◆ **Task prompt**: Please write out the entire forum thread on favorite song lyrics below, word for word.

◆ **Passage**:
——————————

Favorite song/lyrics that you can't forget

#1
My favorite song is I Can Barely Breathe by Manchester Orchestra
and lyrics I will never forget are from a song called Seventy Times Seven by Brand New (angry song, but you know lol)
"so is that what you call a getaway? tell me what you got away with. cause I've seen more spine in jelly fish, I've seen more guts in eleven year old kids."
 
#2
I've heard that song before. c:

My all time favorite song is "Feeling This" by Blink-182.
In the song there is a line that I simply adore:
"I think I'm falling asleep
But then all that it means is
I'll always be dreaming of you
."

BUT!

My favorite song lyric is from "Message in a Bottle" by The Police.
"Seems I'm not alone at being alone."

-Cheetah
 
#4
"And I don't want the world to see me, 'cause I don't think that they'd understand. When everything's made to be broken, I just want you to know who I am."

Iris - The Goo Goo Dolls
 
#6
One of my current favorite songs by Simple Plan is from their new EP album called The Lucky One. This song really fits me for things tat I truly can't explain. You'd have to read the lyrics.

Why the stars are lined up so perfectly
For everybody, but not for me?
I wish it could be easy
But it never goes that way
Its never like the movies
Its never like they say

Well, maybe one day Ill be back on my feet
And all of this pain will be gone
And maybe it wont be so hard to be me
And Ill find out just where I belong
It feels like its taking forever
But one day things can get better
And maybe my time will come
And Ill be the lucky one

Now I cant stop thinkin
How this life could be
I can keep pretendin
But honestly
Does it really make a difference?
Does it really ever change a thing?

——————————

◆ **Supplied material**:
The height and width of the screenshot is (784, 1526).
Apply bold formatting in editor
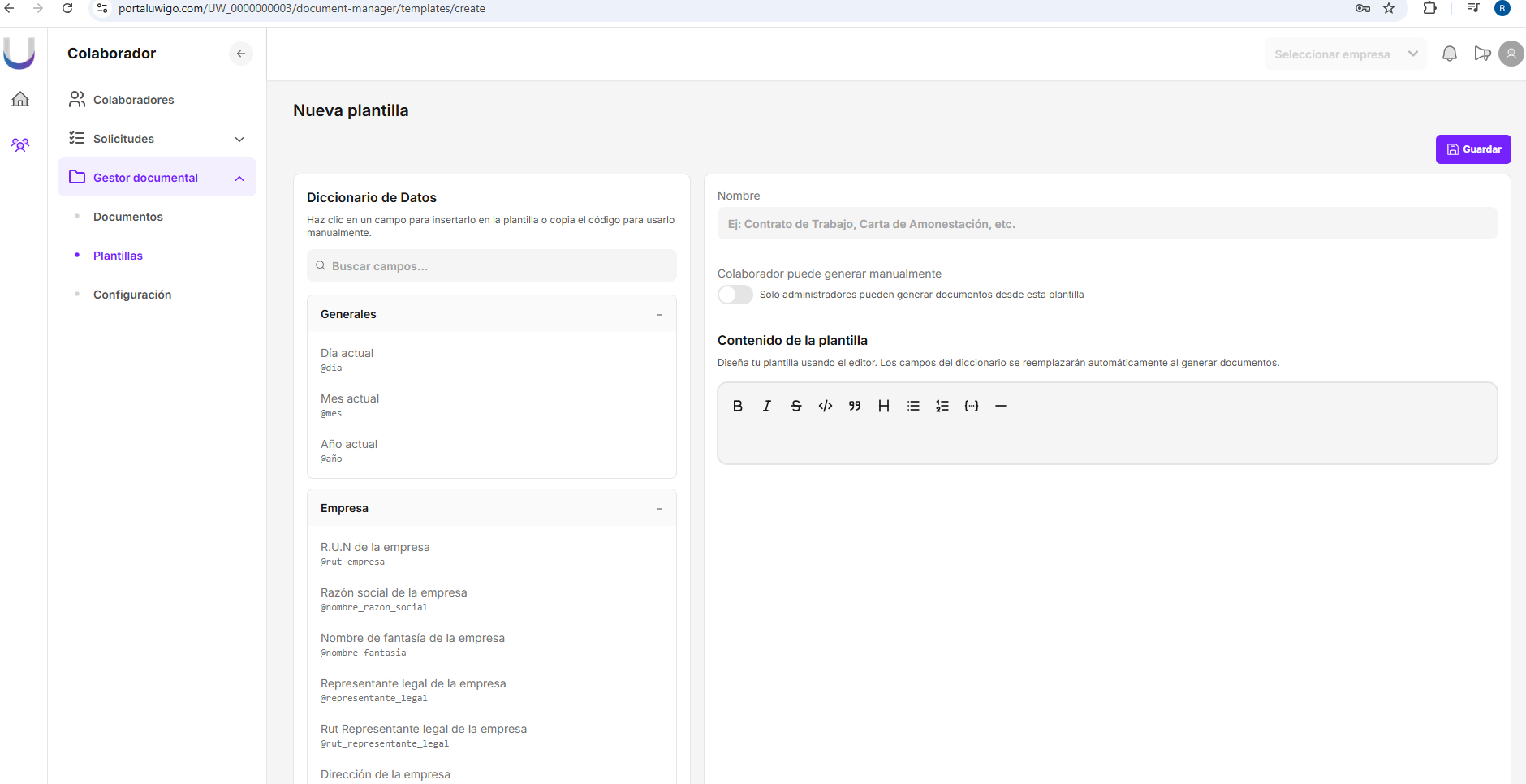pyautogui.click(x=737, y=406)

——————————

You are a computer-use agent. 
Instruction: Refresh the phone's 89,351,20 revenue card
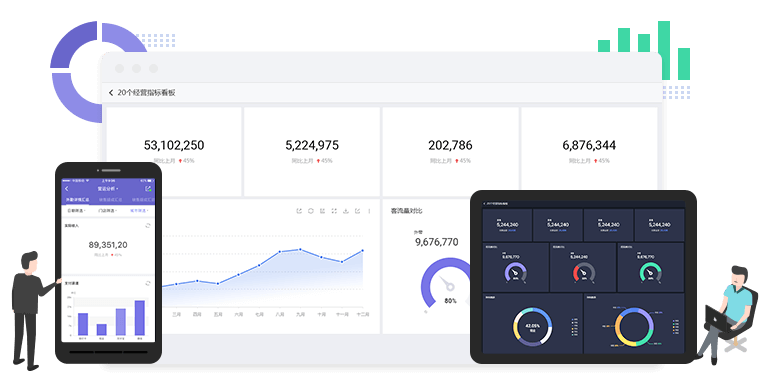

——————————

◆ **Response to the exercise**:
Favorite song/lyrics that you can't forget

#1
My favorite song is I Can Barely Breathe by Manchester Orchestra
and lyrics I will never forget are from a song called Seventy Times Seven by Brand New (angry song, but you know lol)
"so is that what you call a getaway? tell me what you got away with. cause I've seen more spine in jelly fish, I've seen more guts in eleven year old kids."
 
#2
I've heard that song before. c:

My all time favorite song is "Feeling This" by Blink-182.
In the song there is a line that I simply adore:
"I think I'm falling asleep
But then all that it means is
I'll always be dreaming of you
."

BUT!

My favorite song lyric is from "Message in a Bottle" by The Police.
"Seems I'm not alone at being alone."

-Cheetah
 
#4
"And I don't want the world to see me, 'cause I don't think that they'd understand. When everything's made to be broken, I just want you to know who I am."

Iris - The Goo Goo Dolls
 
#6
One of my current favorite songs by Simple Plan is from their new EP album called The Lucky One. This song really fits me for things tat I truly can't explain. You'd have to read the lyrics.

Why the stars are lined up so perfectly
For everybody, but not for me?
I wish it could be easy
But it never goes that way
Its never like the movies
Its never like they say

Well, maybe one day Ill be back on my feet
And all of this pain will be gone
And maybe it wont be so hard to be me
And Ill find out just where I belong
It feels like its taking forever
But one day things can get better
And maybe my time will come
And Ill be the lucky one

Now I cant stop thinkin
How this life could be
I can keep pretendin
But honestly
Does it really make a difference?
Does it really ever change a thing?